Research Overview

for sustaining forested watersheds & salmon-bearing rivers through
climate change

Freshwaters of the American West, and the fish and wildlife they sustain, are threatened by climate change, increasing human pressure, and atmospheric pollutants from sources as far as China. We need to learn from nature how to manage watersheds to sustain them, particularly through periods of drought. The Angelo Coast Range Reserve provides a unique setting for studies of rivers, forests, fish, and wildlife along California’s North Coast.

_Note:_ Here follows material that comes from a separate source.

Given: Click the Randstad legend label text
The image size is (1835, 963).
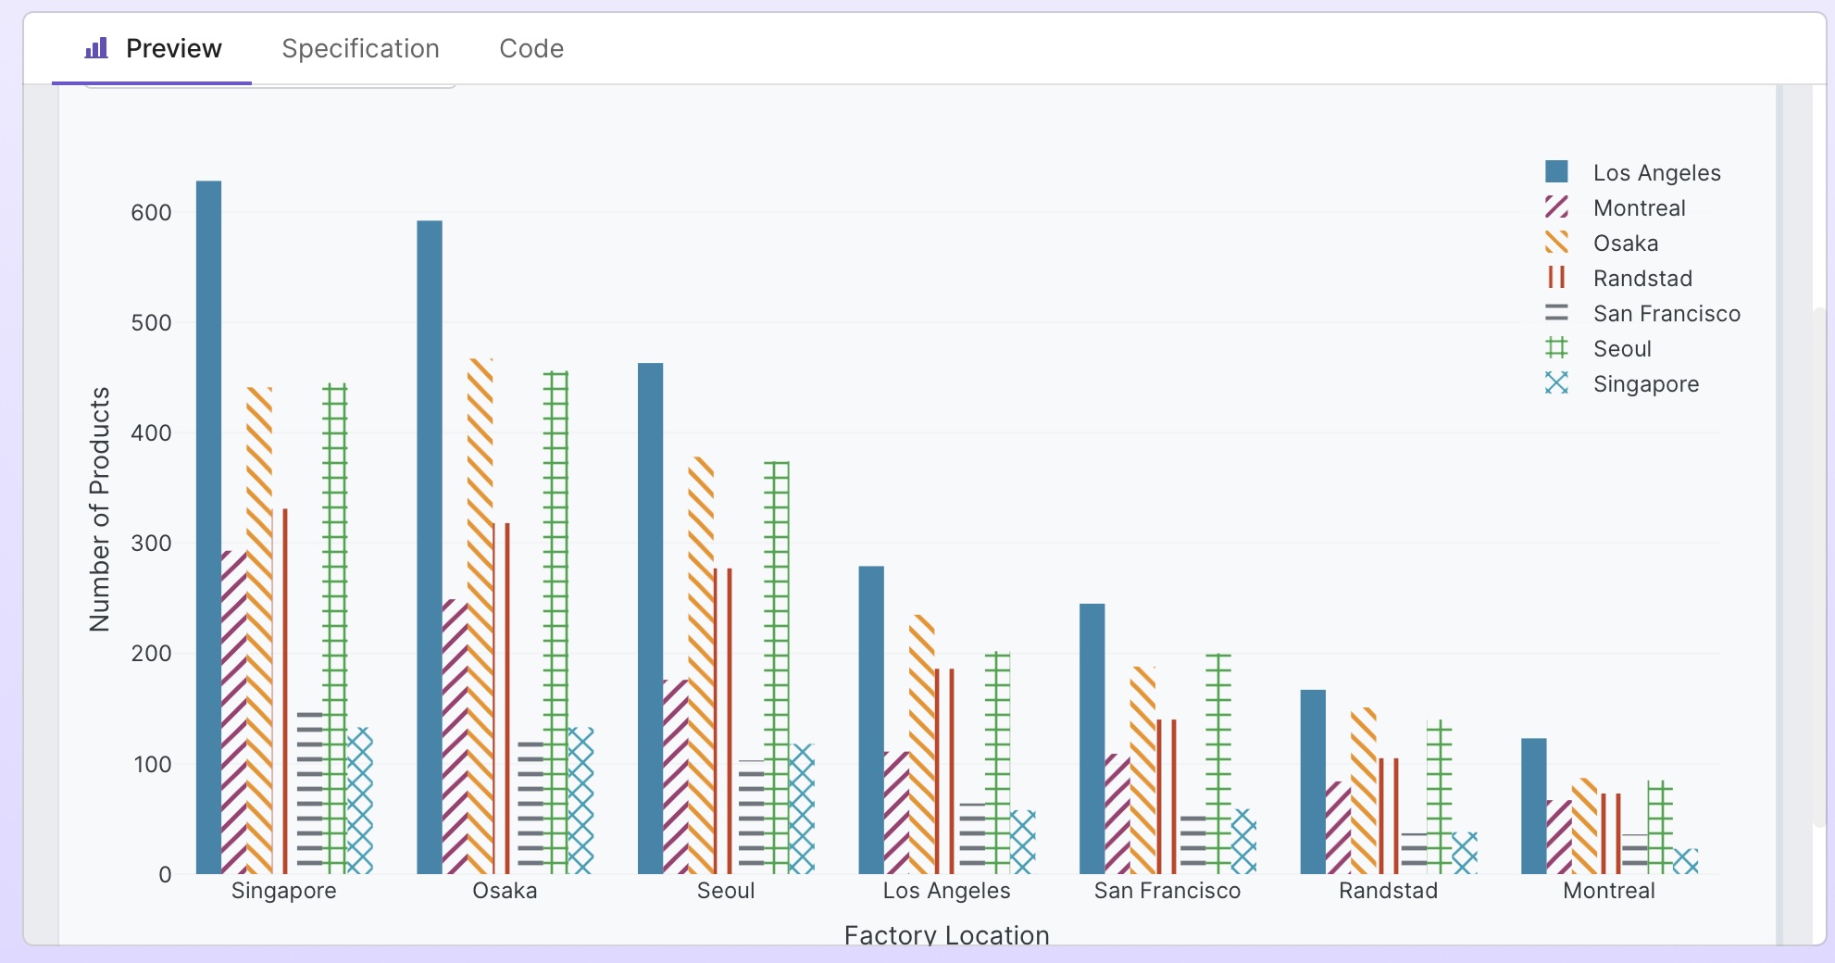Looking at the screenshot, I should pos(1642,277).
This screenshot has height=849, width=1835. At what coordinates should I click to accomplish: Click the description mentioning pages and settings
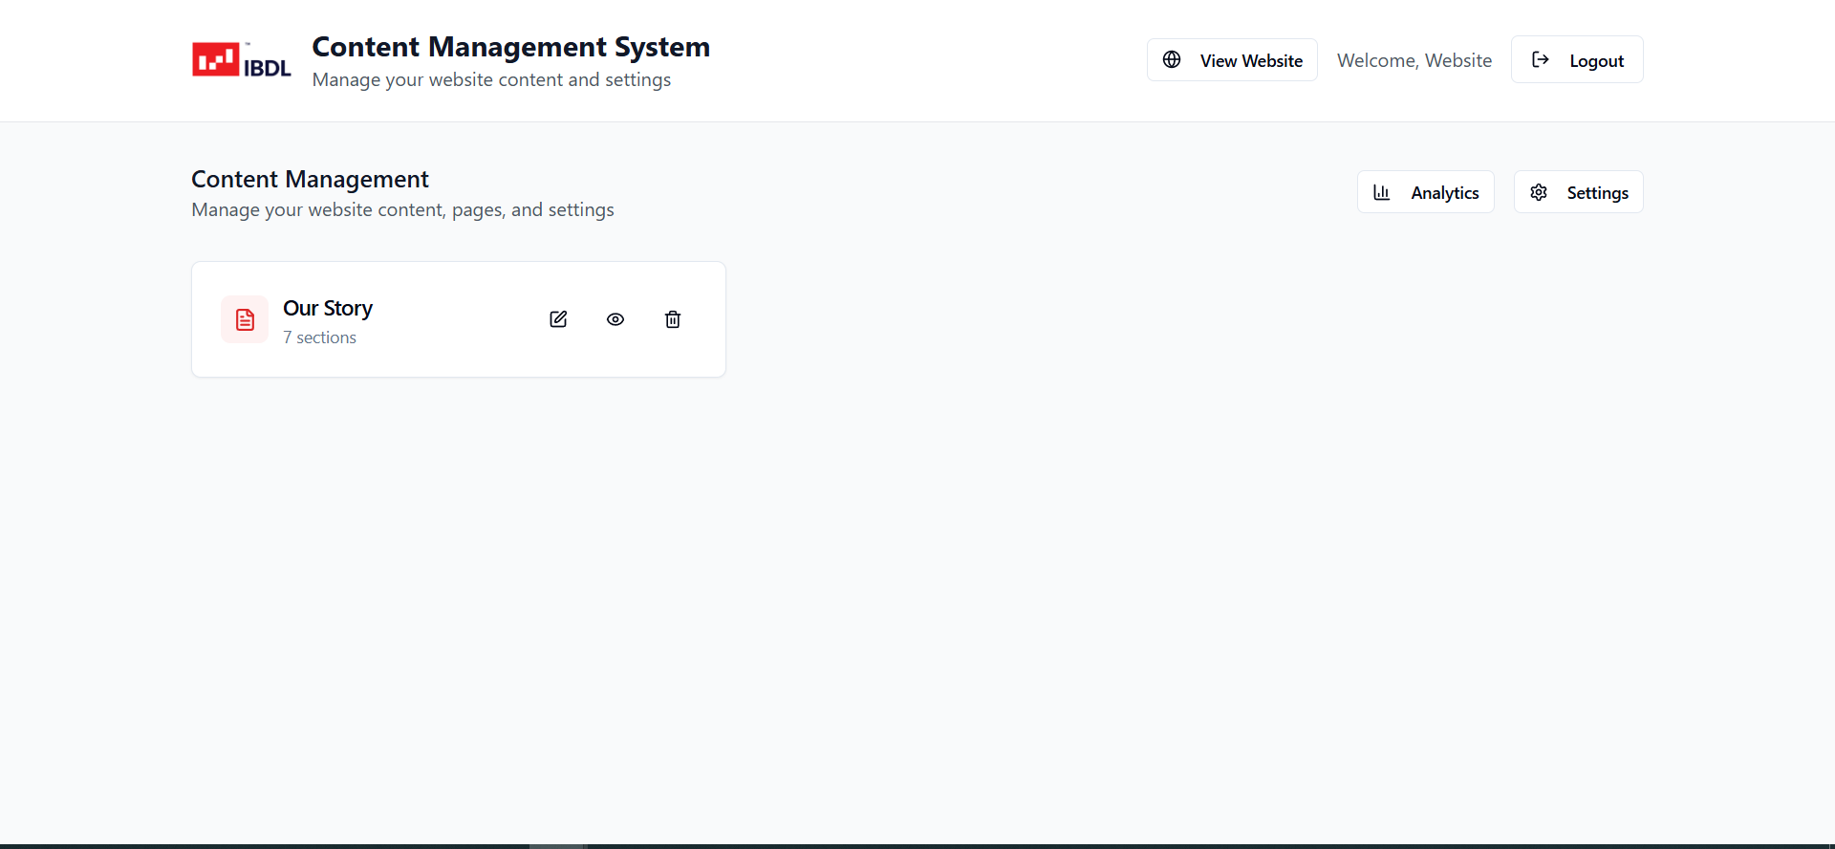[402, 209]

Within this protected large watershed, researchers can learn how natural processes recharge, store, and purify water to support native plant and animal populations, and maintain the natural landscapes that renew the human spirit.

The Angelo Coast Range Reserve was the first gift to The Nature Conservancy west of the Mississippi, and for many years, the largest. Today, it is the largest tract of undeveloped coastal conifer forest remaining along the California Coast. Angelo is also the only natural research reserve not downwind from a local pollution source that receives direct atmospheric input from the Pacific. Since Heath and Margorie Angelo protected their land in the 1930s, the population of California has tripled. The 8000 acre Angelo Coast Range Reserve now provides a crucial window into the workings of relatively pristine river, riparian, wetland, forest, meadow, and chaparral ecosystems of the California North Coast. In long term experimental studies that couldn’t be done outside a protected research reserve, we have learned that bed scouring floods are necessary to rejuvenate the food web that supports the growth of juvenile salmonids. We learned that because of ecological interactions, meadows will respond to climate changes in the seasonality of rainfall in ways that would not be predicted grass physiology alone. These results potentially shed light on the extensive areas of the state that have been impacted by humans, because fundamental natural processes are clearer in places that have not been destabilized by multiple disturbances. Scientists at Angelo have discovered that storage of water in deep fractured bedrock, and the retrieval and redistribution of this water to shallow soils and the local atmosphere by deeply rooted, large trees, may be the key to sustaining river runoff through more prolonged drought. Several decades of ecological research at this site has begun to elucidate how the health of river food webs that support native salmonids depends on critical thresholds in both winter pulse flows and sustained summer base flows. California salmonids, though less intensively studied than populations in northern states, harbor adaptations that will be crucial genetic resources (“seeds for recovery”) in a warming world. Securing the future of the Angelo Reserve by providing salaries for stewards and students could foster the new generation of field scientists (EcoGeeks) needed for watershed science and management of the future.